BRIEF:
Pull every line of text from the entries below, copying each one word for word and leaving out the pictures.

MATERIAL SHOWN:

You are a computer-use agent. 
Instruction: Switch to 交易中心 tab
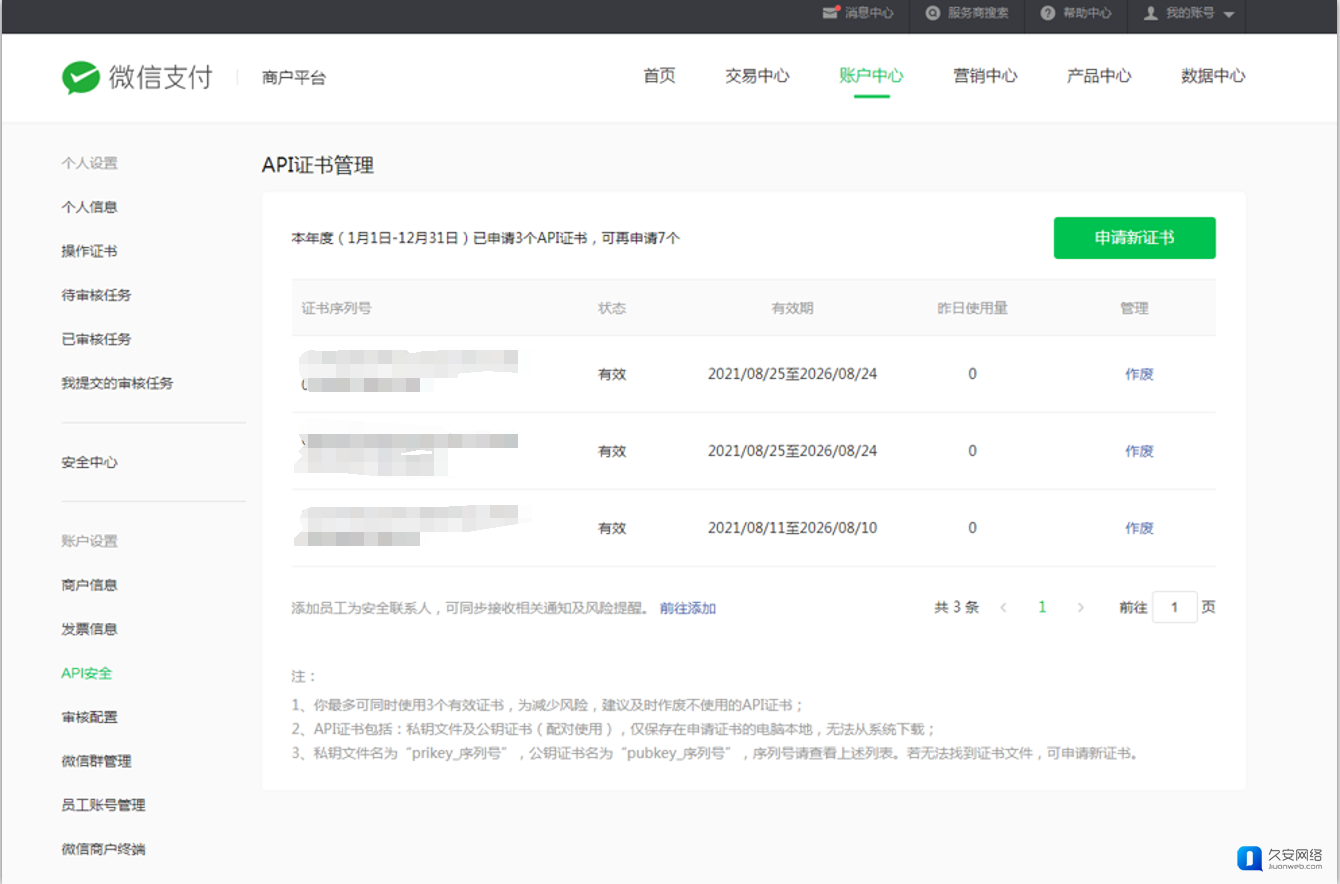tap(757, 76)
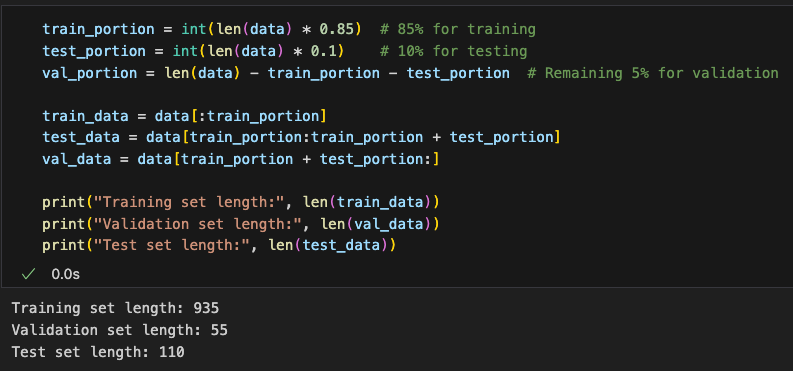Screen dimensions: 793x371
Task: Click the output line "Test set length: 110"
Action: (x=98, y=352)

EXERCISE RESULT:
You are a computer-use agent. 
Instruction: Switch to 交易中心 tab
tap(757, 76)
Screen dimensions: 793x371
Task: Click the output line "Test set length: 110"
Action: (x=98, y=352)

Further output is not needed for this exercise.